TASK STATEMENT -
Would you retype the line that contains "You are a GUI" and all lines following it to the end of the entries below, exactly and without pictures?

───

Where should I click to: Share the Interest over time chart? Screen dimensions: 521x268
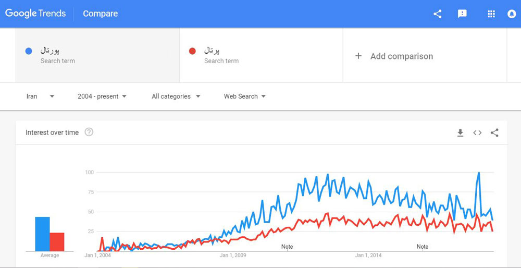(x=494, y=133)
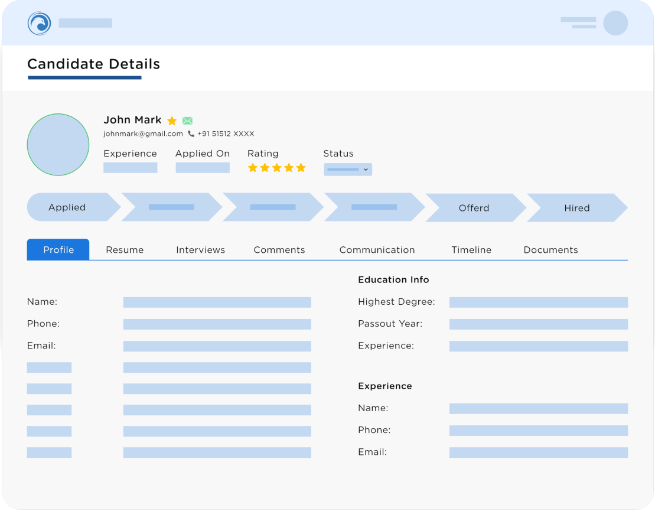Mark candidate as Hired stage

point(576,208)
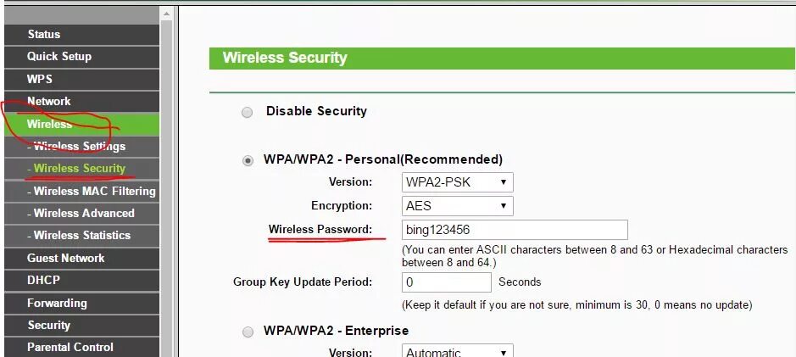Open Wireless Settings submenu
Image resolution: width=796 pixels, height=357 pixels.
click(x=81, y=146)
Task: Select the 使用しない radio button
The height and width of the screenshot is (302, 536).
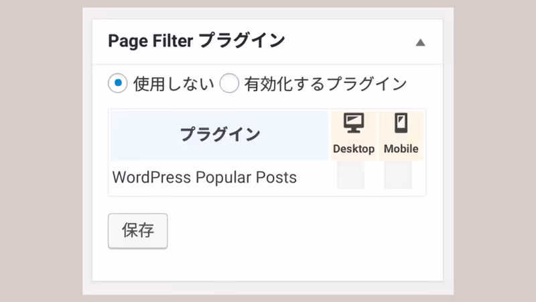Action: 117,84
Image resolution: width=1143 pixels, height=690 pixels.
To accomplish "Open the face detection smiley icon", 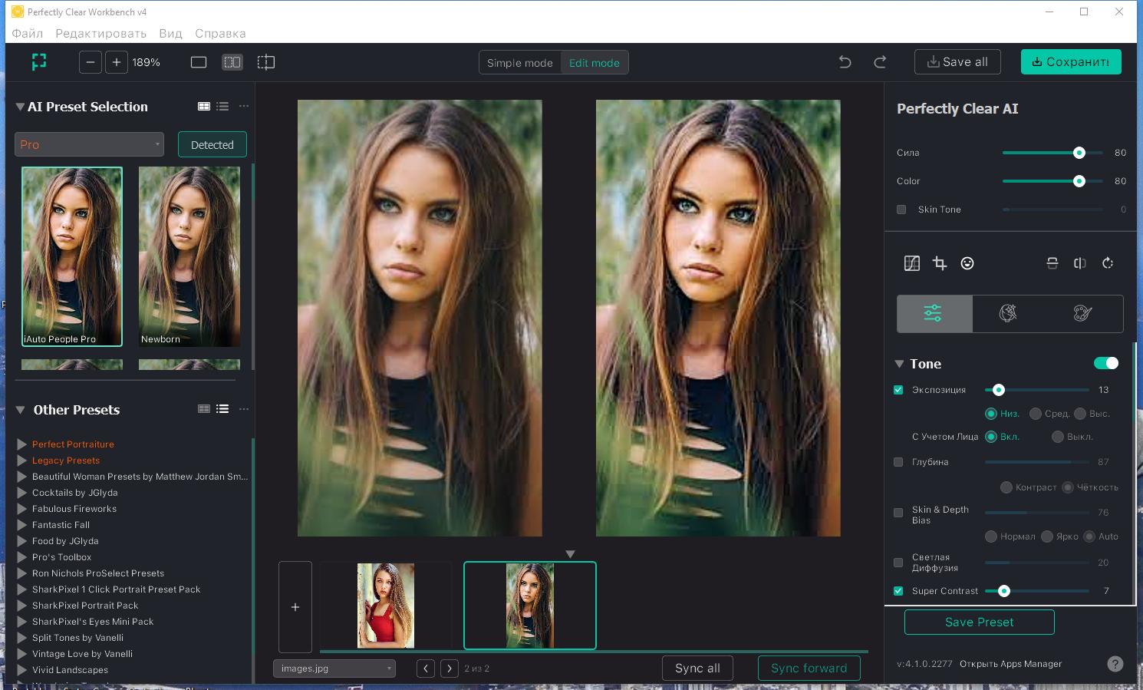I will coord(967,263).
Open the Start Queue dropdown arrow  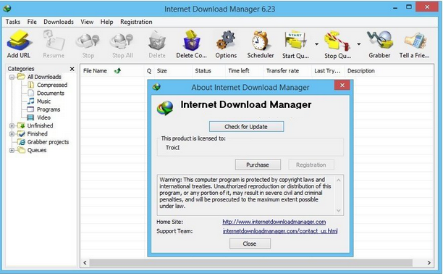tap(316, 44)
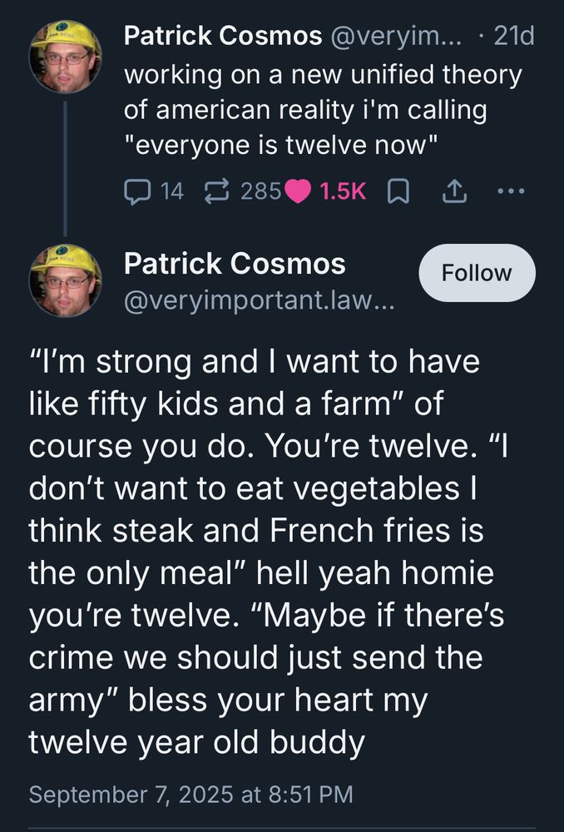Screen dimensions: 564x832
Task: Click bold Patrick Cosmos name beside Follow
Action: coord(234,264)
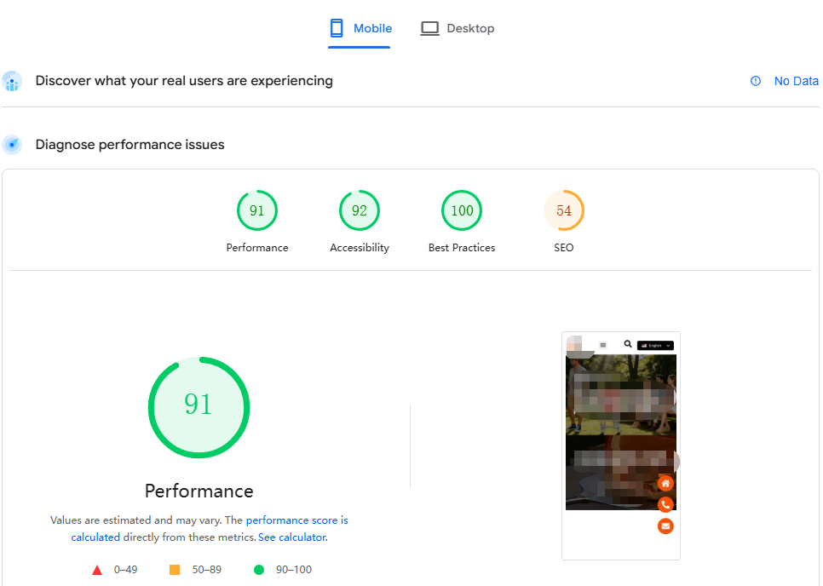Viewport: 823px width, 586px height.
Task: Switch to the Desktop tab
Action: [458, 28]
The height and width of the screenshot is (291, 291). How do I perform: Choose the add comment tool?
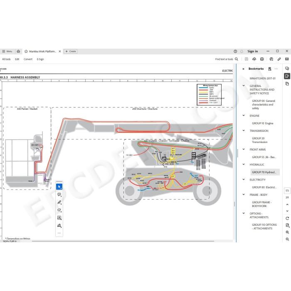tap(59, 195)
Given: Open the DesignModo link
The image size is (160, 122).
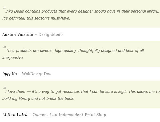Looking at the screenshot, I should point(50,35).
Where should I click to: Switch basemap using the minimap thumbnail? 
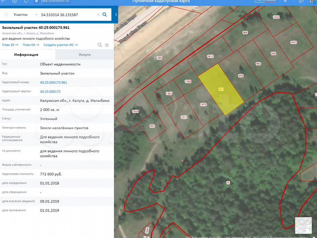pos(303,224)
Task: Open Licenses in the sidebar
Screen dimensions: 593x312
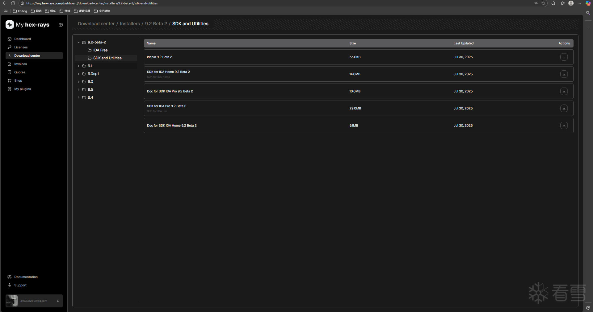Action: pos(21,47)
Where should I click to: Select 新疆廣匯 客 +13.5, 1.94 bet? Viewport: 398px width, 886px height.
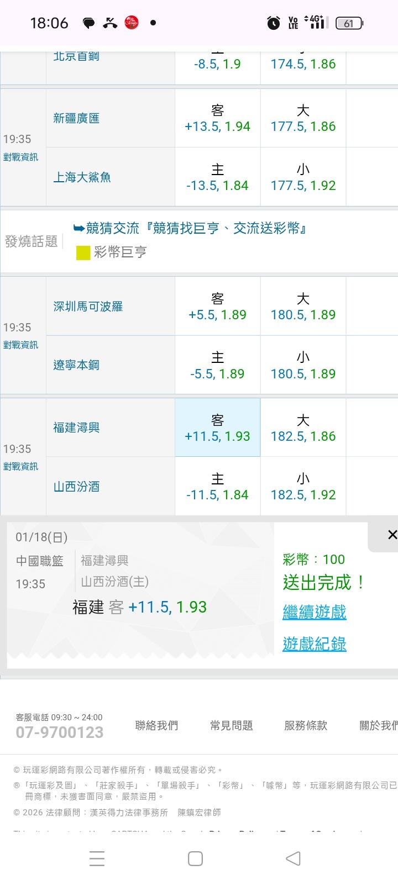point(217,118)
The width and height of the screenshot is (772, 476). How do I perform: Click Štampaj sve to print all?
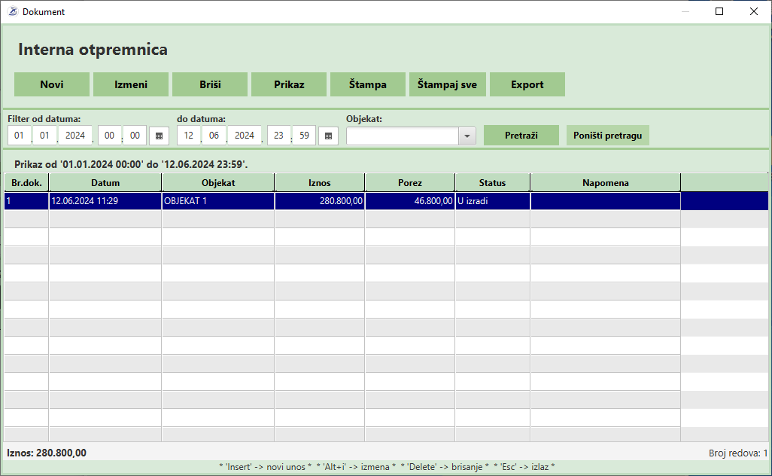click(448, 84)
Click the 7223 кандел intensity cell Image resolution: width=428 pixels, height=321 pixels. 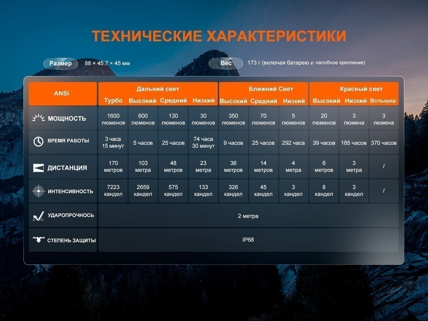click(113, 191)

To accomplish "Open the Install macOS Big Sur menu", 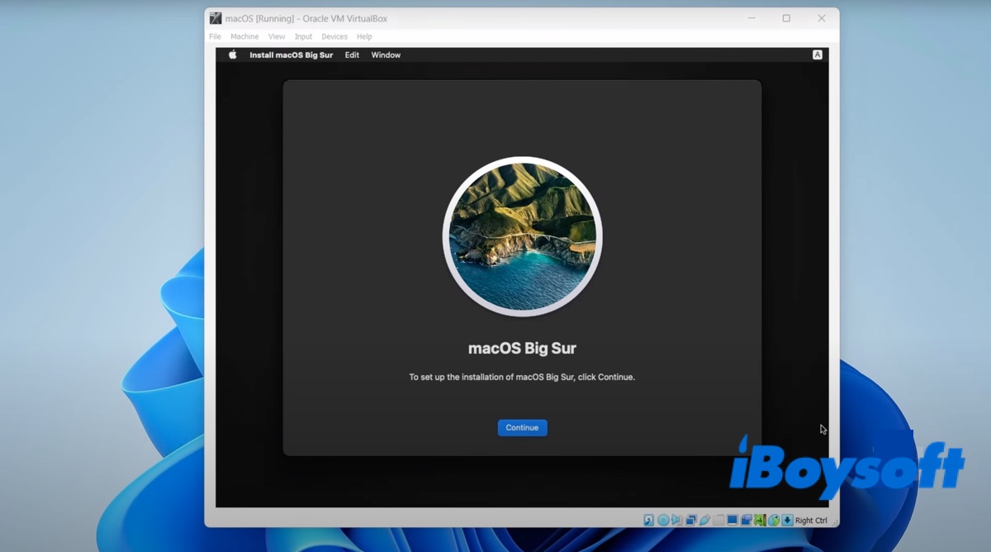I will pyautogui.click(x=291, y=55).
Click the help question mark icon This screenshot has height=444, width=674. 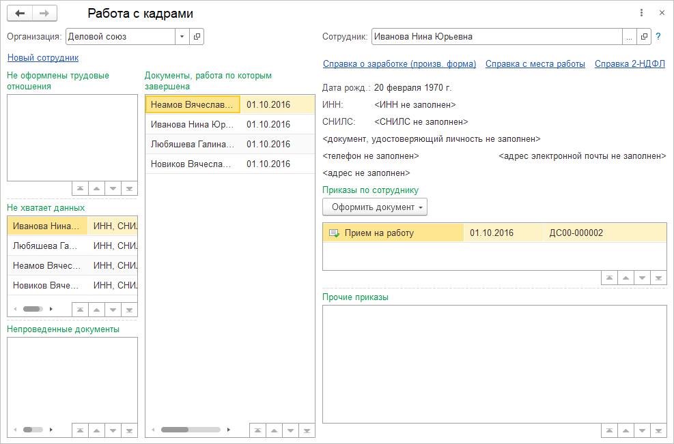click(x=658, y=37)
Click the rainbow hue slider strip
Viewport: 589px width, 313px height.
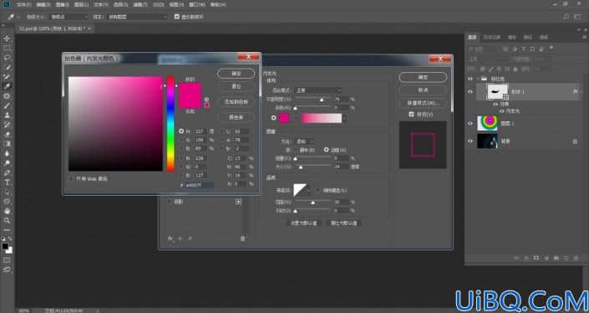pos(170,123)
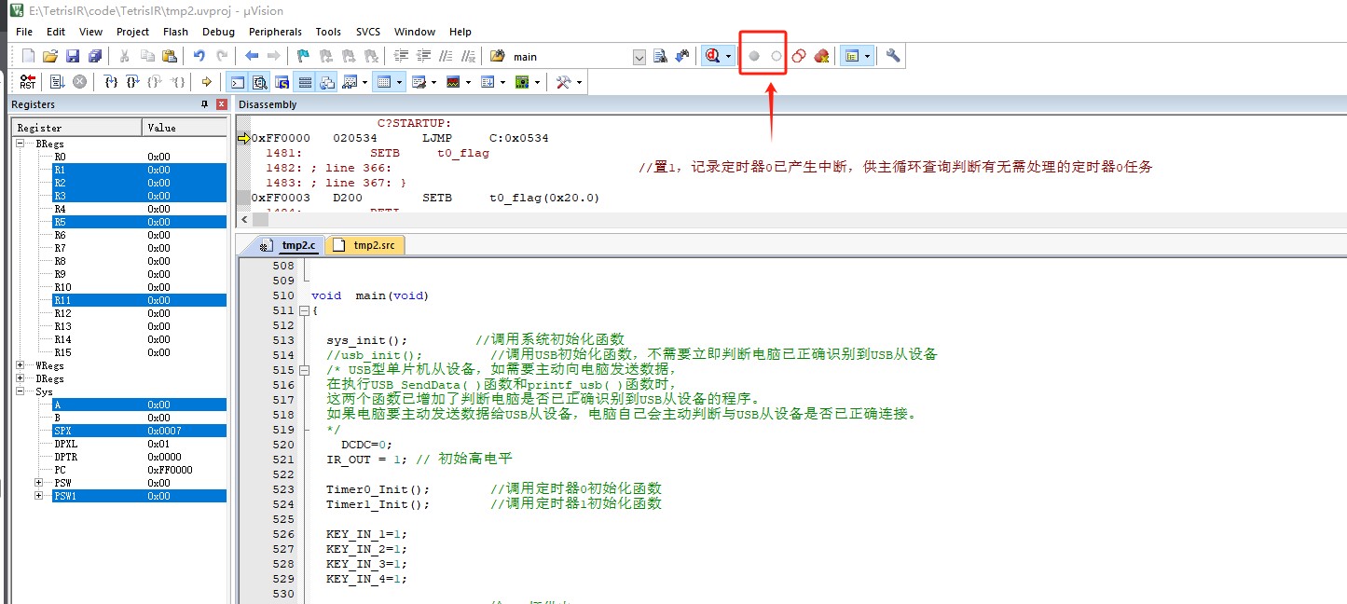Click the Disassembly horizontal scrollbar left arrow
Image resolution: width=1347 pixels, height=604 pixels.
pos(245,220)
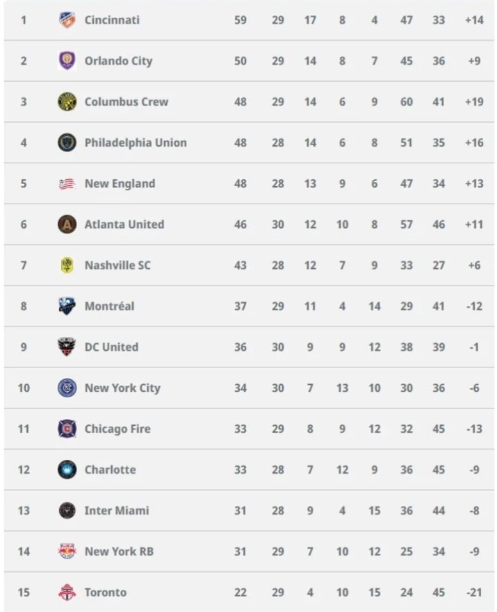This screenshot has width=497, height=612.
Task: Select the Columbus Crew name text
Action: tap(127, 102)
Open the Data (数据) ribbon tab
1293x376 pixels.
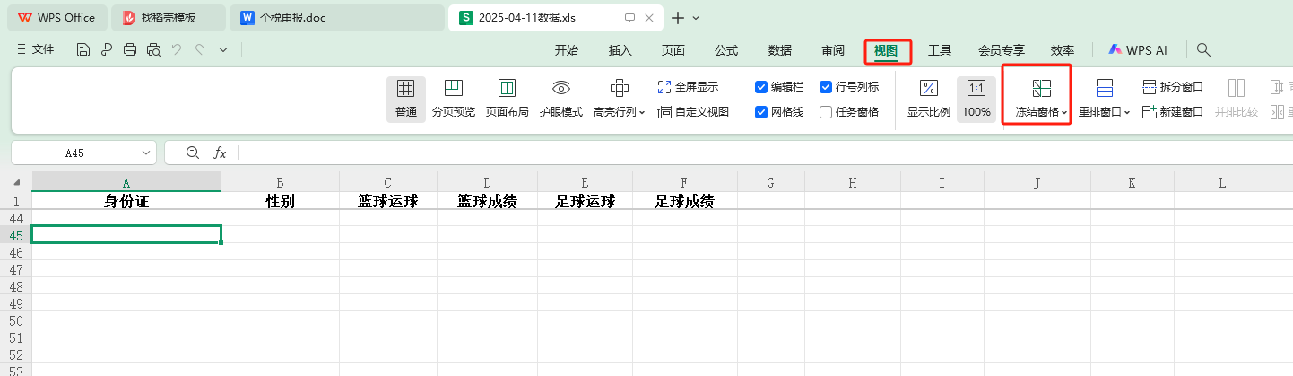(779, 50)
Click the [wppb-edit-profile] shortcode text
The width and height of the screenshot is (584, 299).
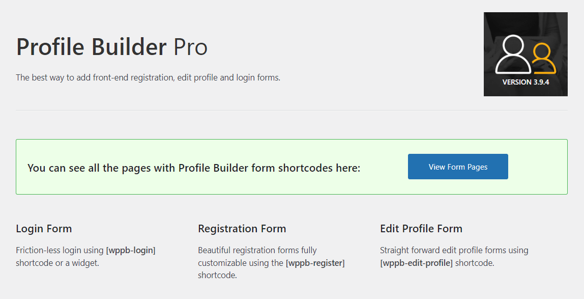coord(417,263)
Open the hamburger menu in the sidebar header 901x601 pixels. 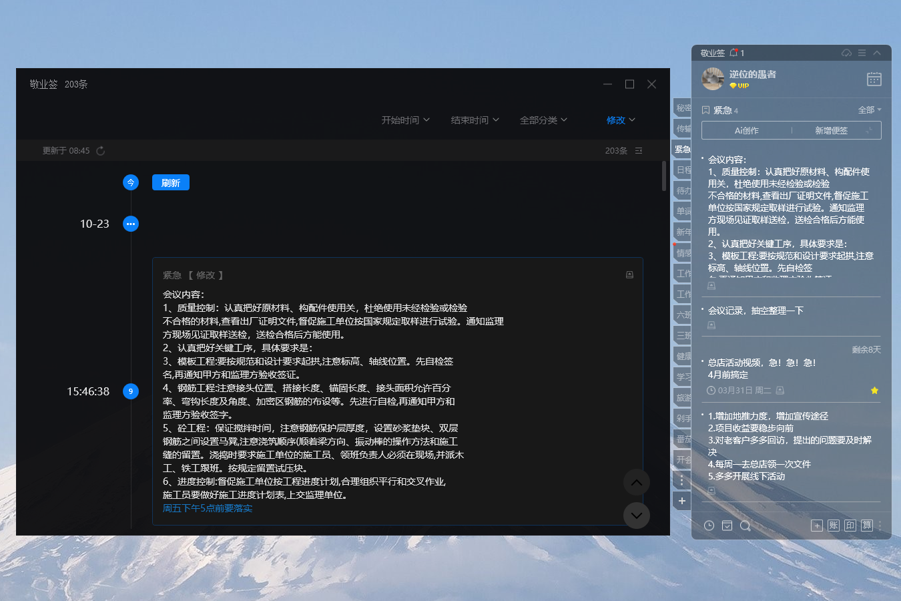tap(862, 53)
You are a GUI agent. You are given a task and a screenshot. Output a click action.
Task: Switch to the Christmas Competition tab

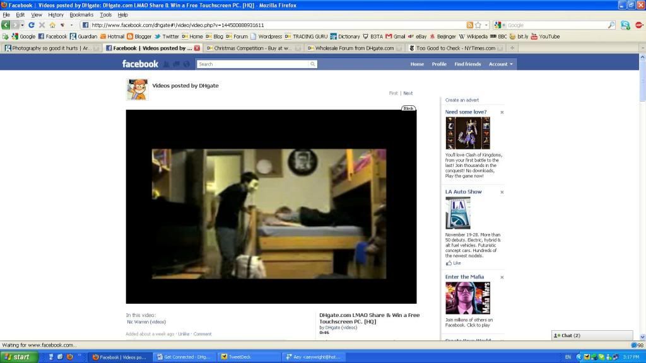pos(252,48)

───

TASK SOLUTION -
You are a GUI agent. You are given a task and a screenshot. Output a click action.
Task: Switch to the Christmas Competition tab

pos(252,48)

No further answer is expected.